──────── Source passage ────────
It was with heavy hearts we had to say goodbye to Rowan, then four days later, with broken hearts, we had to say goodbye to Abbey.
Abbey was our second border collie, a red tri-colour. She was, to me, everything a border collie should be; pretty, loyal – but independent, smart – but biddable, energetic – but able to chill, and very very empathic. We got her from a working farm that had two litters of pups round the same time. One litter was two months old and the other four months old. We had gone with the intention of getting one of the two month old ones but had narrowed our choice down to one from each litter. We went with the farmer’s wife, into the kitchen – where the dogs were not supposed to go – to talk about them and Abbey, the one we were thinking about from the older litter, quietly followed us in and lay down under Melisas chair. It appeared that Abbey had made the decision for us!
Evidence of her smarts wasn’t hard to find. I remember, when we lived in Clevedon, leaving the hall way door ajar and, from the stairs, balancing a ball on top of the door. All the other collies would run up and down the stairs trying in vain to reach the ball through the banister railings. Not Abbey, she simply went down the stairs and pushed the door closed to knock the ball down to her feet. I used to take a ball and three waste-paper baskets, hide the ball under one of them and let Abbey watch me shuffle the baskets… she always picked the correct basket, pushing it over to retrieve the ball.
We did breed Abbey once, her delivery was difficult, but she had four surviving pups. Prue had a litter around the same time, but it was Abbey that looked after the all the pups long after Prue thought they should looking after themselves. Even years later, Prue’s pups looked up to Abbey more than they did Prue! We kept one of Abbey’s pups, Cinnamon, and the two were inseparable to the very end. Now Cinnamon has taken over the pack as the lead Collie.
────────
(Parts of the exercise):
[a] How many surviving pups did Abbey have, according to the passage about Abbey?
[b] Rewrite the passage about Abbey from "Evidence of her" through "retrieve the ball.", swapping "ball" for "toy".
[c] Which qualities does the passage about Abbey list as everything a border collie should be?
You can leave the lines that follow aside.
──────── Data to examine ────────
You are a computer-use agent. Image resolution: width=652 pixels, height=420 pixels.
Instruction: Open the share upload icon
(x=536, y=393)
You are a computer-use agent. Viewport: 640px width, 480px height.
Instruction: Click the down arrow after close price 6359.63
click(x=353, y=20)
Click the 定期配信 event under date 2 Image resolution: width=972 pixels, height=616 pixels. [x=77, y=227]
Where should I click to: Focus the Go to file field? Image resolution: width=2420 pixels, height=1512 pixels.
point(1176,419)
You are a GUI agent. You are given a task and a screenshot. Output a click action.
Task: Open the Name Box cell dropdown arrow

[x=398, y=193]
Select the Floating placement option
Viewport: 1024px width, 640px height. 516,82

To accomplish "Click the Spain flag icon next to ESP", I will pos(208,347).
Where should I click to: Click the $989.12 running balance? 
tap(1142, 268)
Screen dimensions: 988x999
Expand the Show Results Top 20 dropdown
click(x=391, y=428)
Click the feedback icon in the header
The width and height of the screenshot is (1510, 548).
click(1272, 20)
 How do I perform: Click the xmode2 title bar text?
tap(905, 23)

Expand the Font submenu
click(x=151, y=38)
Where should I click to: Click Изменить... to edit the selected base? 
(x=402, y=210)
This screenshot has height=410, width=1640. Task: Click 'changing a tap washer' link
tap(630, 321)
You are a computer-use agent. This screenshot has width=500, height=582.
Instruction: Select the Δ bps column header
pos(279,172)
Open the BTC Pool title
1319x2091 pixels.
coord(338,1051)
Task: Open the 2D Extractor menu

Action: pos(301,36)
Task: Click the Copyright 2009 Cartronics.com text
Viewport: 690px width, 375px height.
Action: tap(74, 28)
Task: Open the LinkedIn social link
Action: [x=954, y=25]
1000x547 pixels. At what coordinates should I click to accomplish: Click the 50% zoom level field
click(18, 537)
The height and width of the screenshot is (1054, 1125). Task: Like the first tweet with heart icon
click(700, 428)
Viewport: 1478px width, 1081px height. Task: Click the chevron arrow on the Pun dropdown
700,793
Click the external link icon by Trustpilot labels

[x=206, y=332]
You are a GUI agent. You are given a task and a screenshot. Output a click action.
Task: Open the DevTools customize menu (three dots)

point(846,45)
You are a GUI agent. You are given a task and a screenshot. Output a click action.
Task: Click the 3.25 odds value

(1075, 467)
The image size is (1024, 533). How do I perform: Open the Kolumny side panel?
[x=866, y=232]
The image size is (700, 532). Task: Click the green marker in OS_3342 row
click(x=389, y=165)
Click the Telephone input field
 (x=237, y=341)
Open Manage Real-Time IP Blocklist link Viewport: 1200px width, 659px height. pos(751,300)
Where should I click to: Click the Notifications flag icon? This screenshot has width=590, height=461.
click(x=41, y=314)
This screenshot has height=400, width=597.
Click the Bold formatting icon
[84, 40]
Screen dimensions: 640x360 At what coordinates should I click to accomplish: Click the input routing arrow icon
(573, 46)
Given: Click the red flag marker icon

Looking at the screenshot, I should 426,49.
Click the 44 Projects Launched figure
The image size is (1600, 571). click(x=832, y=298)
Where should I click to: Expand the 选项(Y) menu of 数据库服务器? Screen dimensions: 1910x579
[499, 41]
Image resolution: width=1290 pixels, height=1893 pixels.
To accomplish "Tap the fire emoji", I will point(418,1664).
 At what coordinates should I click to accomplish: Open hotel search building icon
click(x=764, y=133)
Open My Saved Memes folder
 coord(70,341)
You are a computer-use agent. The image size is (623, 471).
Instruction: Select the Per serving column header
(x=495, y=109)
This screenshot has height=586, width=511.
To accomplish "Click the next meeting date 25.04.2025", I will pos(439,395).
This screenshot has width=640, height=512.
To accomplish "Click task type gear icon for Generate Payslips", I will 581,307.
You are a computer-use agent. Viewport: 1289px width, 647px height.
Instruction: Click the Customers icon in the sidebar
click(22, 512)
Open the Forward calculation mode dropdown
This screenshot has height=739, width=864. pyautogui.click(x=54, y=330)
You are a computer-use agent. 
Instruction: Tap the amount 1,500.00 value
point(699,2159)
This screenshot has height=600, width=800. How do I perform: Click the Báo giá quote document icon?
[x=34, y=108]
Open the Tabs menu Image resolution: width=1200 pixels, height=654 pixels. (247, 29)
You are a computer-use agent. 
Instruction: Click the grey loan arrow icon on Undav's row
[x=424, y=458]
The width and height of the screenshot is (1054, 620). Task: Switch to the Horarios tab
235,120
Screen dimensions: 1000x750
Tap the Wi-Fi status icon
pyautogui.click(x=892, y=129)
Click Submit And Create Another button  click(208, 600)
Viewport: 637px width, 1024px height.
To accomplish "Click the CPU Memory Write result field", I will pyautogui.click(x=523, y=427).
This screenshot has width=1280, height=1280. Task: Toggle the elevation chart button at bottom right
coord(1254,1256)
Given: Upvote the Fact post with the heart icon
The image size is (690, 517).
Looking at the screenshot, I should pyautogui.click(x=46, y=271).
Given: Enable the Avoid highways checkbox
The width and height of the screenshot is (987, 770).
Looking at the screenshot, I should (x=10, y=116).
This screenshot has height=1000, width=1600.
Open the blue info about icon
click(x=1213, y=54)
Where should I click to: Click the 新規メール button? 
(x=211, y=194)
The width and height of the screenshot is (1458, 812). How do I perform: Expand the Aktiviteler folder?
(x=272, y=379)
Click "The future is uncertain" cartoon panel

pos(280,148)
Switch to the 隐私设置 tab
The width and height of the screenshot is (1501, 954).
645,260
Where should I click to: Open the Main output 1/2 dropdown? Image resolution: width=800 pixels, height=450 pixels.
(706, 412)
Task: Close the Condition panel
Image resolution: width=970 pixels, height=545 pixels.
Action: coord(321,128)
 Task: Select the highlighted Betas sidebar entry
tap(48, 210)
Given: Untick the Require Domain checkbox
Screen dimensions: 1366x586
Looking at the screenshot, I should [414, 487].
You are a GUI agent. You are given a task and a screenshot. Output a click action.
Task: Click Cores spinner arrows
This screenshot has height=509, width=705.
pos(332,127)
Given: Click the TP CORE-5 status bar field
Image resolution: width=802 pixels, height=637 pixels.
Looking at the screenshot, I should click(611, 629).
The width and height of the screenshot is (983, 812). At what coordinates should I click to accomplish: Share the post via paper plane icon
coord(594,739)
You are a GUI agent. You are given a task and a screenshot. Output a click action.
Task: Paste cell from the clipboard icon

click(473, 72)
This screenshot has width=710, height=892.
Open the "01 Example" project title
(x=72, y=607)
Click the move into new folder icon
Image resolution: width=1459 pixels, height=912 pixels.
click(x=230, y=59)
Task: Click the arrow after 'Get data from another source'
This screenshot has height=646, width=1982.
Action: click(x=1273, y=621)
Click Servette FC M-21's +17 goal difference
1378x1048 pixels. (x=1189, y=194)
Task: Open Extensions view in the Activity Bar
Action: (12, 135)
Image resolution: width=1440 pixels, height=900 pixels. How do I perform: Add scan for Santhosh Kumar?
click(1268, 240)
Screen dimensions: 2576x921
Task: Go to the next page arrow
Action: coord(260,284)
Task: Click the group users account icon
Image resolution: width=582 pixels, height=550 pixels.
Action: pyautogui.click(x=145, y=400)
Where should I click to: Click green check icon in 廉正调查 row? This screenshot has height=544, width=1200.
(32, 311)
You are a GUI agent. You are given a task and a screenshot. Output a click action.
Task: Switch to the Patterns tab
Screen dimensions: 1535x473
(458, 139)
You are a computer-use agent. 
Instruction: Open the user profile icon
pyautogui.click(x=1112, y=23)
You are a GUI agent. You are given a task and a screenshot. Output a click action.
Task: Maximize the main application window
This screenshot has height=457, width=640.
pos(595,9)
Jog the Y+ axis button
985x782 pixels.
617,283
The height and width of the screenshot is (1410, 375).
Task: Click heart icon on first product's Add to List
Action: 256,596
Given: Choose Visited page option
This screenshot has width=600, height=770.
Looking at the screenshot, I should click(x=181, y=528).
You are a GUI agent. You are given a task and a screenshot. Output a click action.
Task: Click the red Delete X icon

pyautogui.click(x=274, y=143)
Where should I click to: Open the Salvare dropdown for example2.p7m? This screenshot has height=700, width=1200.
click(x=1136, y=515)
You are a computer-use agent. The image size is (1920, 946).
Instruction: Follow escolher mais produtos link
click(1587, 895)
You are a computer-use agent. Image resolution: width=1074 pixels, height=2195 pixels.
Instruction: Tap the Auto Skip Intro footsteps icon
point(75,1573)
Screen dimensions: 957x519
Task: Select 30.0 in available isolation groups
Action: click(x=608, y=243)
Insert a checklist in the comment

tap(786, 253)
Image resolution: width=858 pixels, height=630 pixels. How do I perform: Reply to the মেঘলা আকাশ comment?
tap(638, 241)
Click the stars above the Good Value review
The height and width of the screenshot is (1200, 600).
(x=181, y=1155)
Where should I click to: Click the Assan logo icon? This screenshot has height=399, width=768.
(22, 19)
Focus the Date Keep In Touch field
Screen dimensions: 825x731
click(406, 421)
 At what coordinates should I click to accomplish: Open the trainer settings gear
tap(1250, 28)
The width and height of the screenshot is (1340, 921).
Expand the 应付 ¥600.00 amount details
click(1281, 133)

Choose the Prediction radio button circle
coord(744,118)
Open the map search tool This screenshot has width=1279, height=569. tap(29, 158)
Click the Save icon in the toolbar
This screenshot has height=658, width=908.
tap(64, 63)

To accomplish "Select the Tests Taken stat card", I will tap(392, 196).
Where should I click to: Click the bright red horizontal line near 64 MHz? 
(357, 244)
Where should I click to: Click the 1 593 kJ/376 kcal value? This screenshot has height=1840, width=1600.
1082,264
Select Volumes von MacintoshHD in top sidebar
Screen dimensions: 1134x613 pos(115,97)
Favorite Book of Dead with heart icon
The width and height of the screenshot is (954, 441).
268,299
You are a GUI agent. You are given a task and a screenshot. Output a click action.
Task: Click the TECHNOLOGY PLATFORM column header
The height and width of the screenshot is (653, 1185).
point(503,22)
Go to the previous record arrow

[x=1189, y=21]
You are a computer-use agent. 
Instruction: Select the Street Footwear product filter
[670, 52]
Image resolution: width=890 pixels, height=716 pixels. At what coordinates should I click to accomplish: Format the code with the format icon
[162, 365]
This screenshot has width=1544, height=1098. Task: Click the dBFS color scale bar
────────
(Answers per task):
[a] Four.

[b]
Evidence of her smarts wasn’t hard to find. I remember, when we lived in Clevedon, leaving the hall way door ajar and, from the stairs, balancing a toy on top of the door. All the other collies would run up and down the stairs trying in vain to reach the toy through the banister railings. Not Abbey, she simply went down the stairs and pushed the door closed to knock the toy down to her feet. I used to take a toy and three waste-paper baskets, hide the toy under one of them and let Abbey watch me shuffle the baskets… she always picked the correct basket, pushing it over to retrieve the toy.

[c]
- pretty
- loyal, but independent
- smart, but biddable
- energetic, but able to chill
- very very empathic